CCF
third round
Climate Challenge Fund Awards, Round 3
Cabinet Secretary for the Environment
Richard Lochhead announced on January 15, 2009 the award of
a total of £4,376,541 to 24 projects in the third round of grants from the Scottish Government's Climate Challenge Fund, to help Scotland play a leading role in the international fight against climate change.
The projects offered grant are:
Community Power
Down - to recruit community
project officers and provide resource to 27 mainly remote and
rural communities to help them develop proposals to reduce
their CO2 emissions. Each of the communities has identified
up to five deliverables that would help them reduce their CO2
emissions - £1,494,579.
Strathpeffer to
Dingwall All Abilities Community Link - to assess the potential for an off-road track
to provide a carbon-free, safe travel option for commuters
and local residents and link into the national cycle network,
between Strathpeffer and Dingwall - £12,000.
Active Leith - to deliver sustainable
travel promotional materials to 53,000 Leith residents, with
an incentive scheme to encourage local residents to shop locally,
rather than driving to out of town shopping centres, 20 Active
Travel Coaches who will promote sustainable travel choices
locally. ?and a 'text coaching' service to promote the project
and support sustained participation - £282,935.
Community Climate
Change Initiative (3Ci), North Edinburgh - adopting an anti-poverty approach
in an area with high levels of deprivation, an initiative to
support people to take collective action to reduce carbon footprint,
with awareness raising, thematic action groups and a community
action plan - £245,104.
Sustainable Solutions
for Linlithgow - to secure a full-time project co-ordinator to promote sustainable
lifestyles and engage the community into taking positive ecological
action. Seven projects will focus on saving energy, researching
options for renewable energy, engaging community and business
groups, and developing local food, waste, recycling and transport
strategies - £93,845.
Fife Diet - to build a mass network
of people sourcing their food locally, engaging in a bioregional
response to food security and boosting the local food economy,
exploring several sites for collective growing as well as co-operative
purchasing on a larger scale - £144,060.
Moffat CAN (Carbon
Approaching Neutral) - public engagement, education and enablement, with a public
information drop-in point with displays on carbon reduction,
towards a first year modal shift from car to public transport,
walking and cycling, and energy efficiency work in partnership
with the Energy Agency to coordinate the installation of loft
and / or cavity wall insulation - £98,415.

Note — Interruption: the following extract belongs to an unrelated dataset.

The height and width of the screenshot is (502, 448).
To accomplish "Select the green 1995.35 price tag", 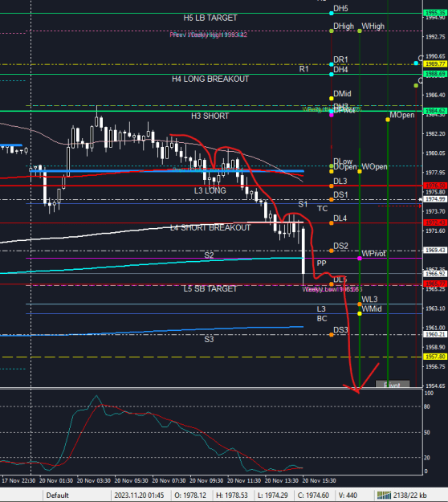I will coord(435,13).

PIPER, Edinburgh - project management
to complete a feasibility study and subsequent development
and implementation through practical solutions of carbon emission
reduction action plans in schools, homes and the wider communities
of Currie, Balerno and Juniper Green, in the catchment area
of Currie High School - £98,874.
Big Green Tarbert - to reduce community
carbon footprint with practical steps towards becoming more
energy efficient, with encouragement, help and advice, a partnership
with Argyll Community Housing Association to tackle fuel poverty,
and working towards installing a community-owned wind turbine
- £128,605.
Girvan Community
Windfarm - to carry
out a feasibility study for a £4.5m windfarm in the vicinity
of Grangestone Industrial Estate, by Girvan, to be part-owned
by the local community. The community proposed installing a
turbine as part of a wider regeneration project that received
outline planning approval in 2007 - £55,000.

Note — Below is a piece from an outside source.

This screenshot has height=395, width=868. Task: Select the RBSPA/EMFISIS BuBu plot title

Zero Carbon Dunbar - two years of intensive
community engagement to produce a vision of what Dunbar could
look like as a zero carbon, locally resilient community, and
then to use this vision to prepare a year-by-year action plan
for how this could be achieved over the next 15 years. The
second strand involves immediate action to drastically cut
carbon emissions from energy use in homes - £271,530.
Towards Zero Carbon
Bute- development
of a programme of carbon reduction measures across the island
- £213,000.
Climate Change and
Our Lives, Kinghorn, Fife - workshops, practical training and local promotional
events, culminating in community Action Plans for carbon reductions,
in Kinghorn and area - £140,876.
Planning for a
Sustainable Future for Kirkcaldy and Kinghorn - creating a building with low carbon
emissions which the community will be involved in developing.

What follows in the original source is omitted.